Federal Reserve Chairman Ben Bernanke used a wide-ranging policy speech Tuesday to challenge federal lawmakers to get serious about the nation's "urgent" fiscal challenges, and he offered support for a two-step approach to solving the coming tax hikes and government spending cuts.
Speaking to a gathering of the Economic Club of New York that was meeting in a massive Marriott Marquis hotel conference room that he jokingly referred to as "intimate," Bernanke said, "We will do our best to provide support to the economy," but he added that policymakers needed to take the baton from his institution since “the ability of the Fed to offset headwinds is not infinite."

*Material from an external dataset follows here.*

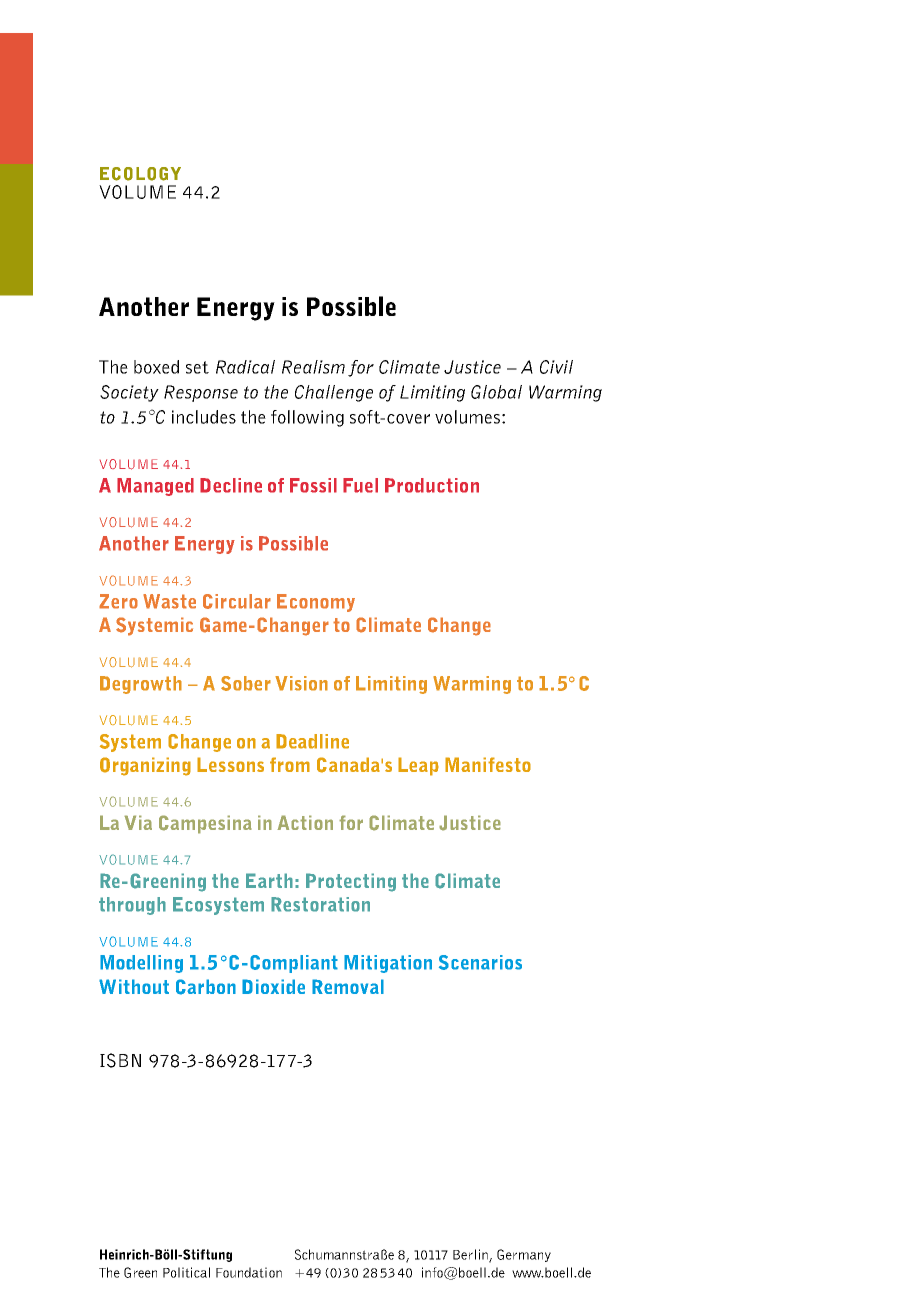  Describe the element at coordinates (480, 962) in the document. I see `Scenarios` at that location.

Bernanke did not exactly come out swinging, and he dedicated the first half of his speech to explaining how the Federal Reserve had “spent a good deal of effort attempting to understand the reasons why the economic recovery has not been stronger."
"The pace of recovery has been slower than the FOMC (Federal Open Market Committee) participants and many others had hoped or anticipated when I spoke here about three years ago,” Bernanke said.

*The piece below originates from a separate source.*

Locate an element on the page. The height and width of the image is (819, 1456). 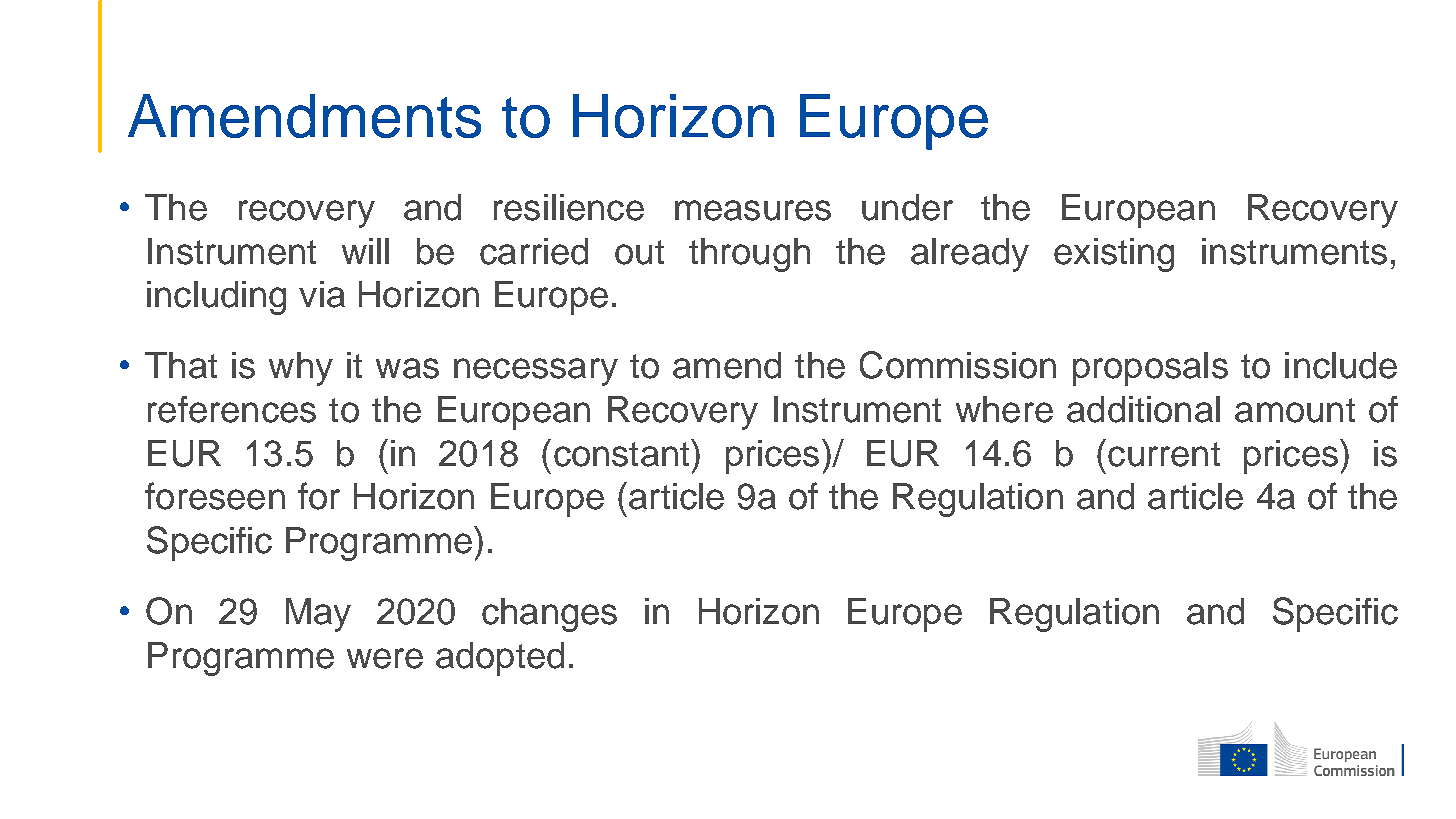
measures is located at coordinates (753, 210).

He then proceeded to go over most of the explanations the Fed has provided in the past for that phenomenon, including a slower depressed housing market, overly tight banking standards and the effect on household finances of budget cuts at the local and state level.
Bernanke also suggested that the U.S. economy’s potential growth rate might have taken a hit as a result of the financial crisis, explaining that “slower growth of potential output would help explain why the unemployment rate has declined in the face of relatively modest output gains we have seen during the recovery.”
But the real fireworks came in the second half of his speech, when Bernanke delivered what amounts to his clearest criticism so far of U.S. policymakers' efforts to resolve federal fiscal issues. Bernanke spoke of “two daunting challenges” of avoiding “the so-called fiscal cliff” and then tackling the “urgent issue of longer-run fiscal sustainability.” These challenges, he said, must be addressed in a step-wise fashion, “one step by the start of the new year and the other no later than the spring.”
The two-step approach makes sense, Bernanke explained, since “preventing a sudden and severe contraction in fiscal policy early next year will support the transition of the economy back to full employment; a stronger economy will in turn reduce the deficit and contribute to achieving long-term fiscal sustainability.”
Near the end of his speech and in the question-and-answer session that followed, the Fed head particularly focused on how “uncertainty,” while hardly quantifiable, was the main thing policymakers should try to avoid.
Continuing to push off difficult policy choices will only prolong and intensify these uncertainties,” Bernanke said, asking Congress “to deliver a reasonable solution with a minimum of uncertainty and delay.”
Bernanke even suggested at one point that any kind of forceful deal would be better than no deal at all.
"We'll see what kind of deal comes out," Bernanke said in response to a question, from Harvard University economist Martin Feldstein, about what would happen if negotiations to avoid the fiscal cliff still end up causing deep tax increases.
"You're correct that even if some extreme scenarios are avoided, some plausible scenarios involve relatively contractionary policy. It’s up to Congress and the President to figure out how they want to make the trade-off.”
Asked specifically about uncertainty by another club member, he noted that “thirty years ago, when I was an economics grad student, I wrote my dissertation on how uncertainty affects investment spending … and I concluded it was not a good thing.”
To laughter from the audience, Bernanke concluded: “And they gave me a Ph.D. for that.”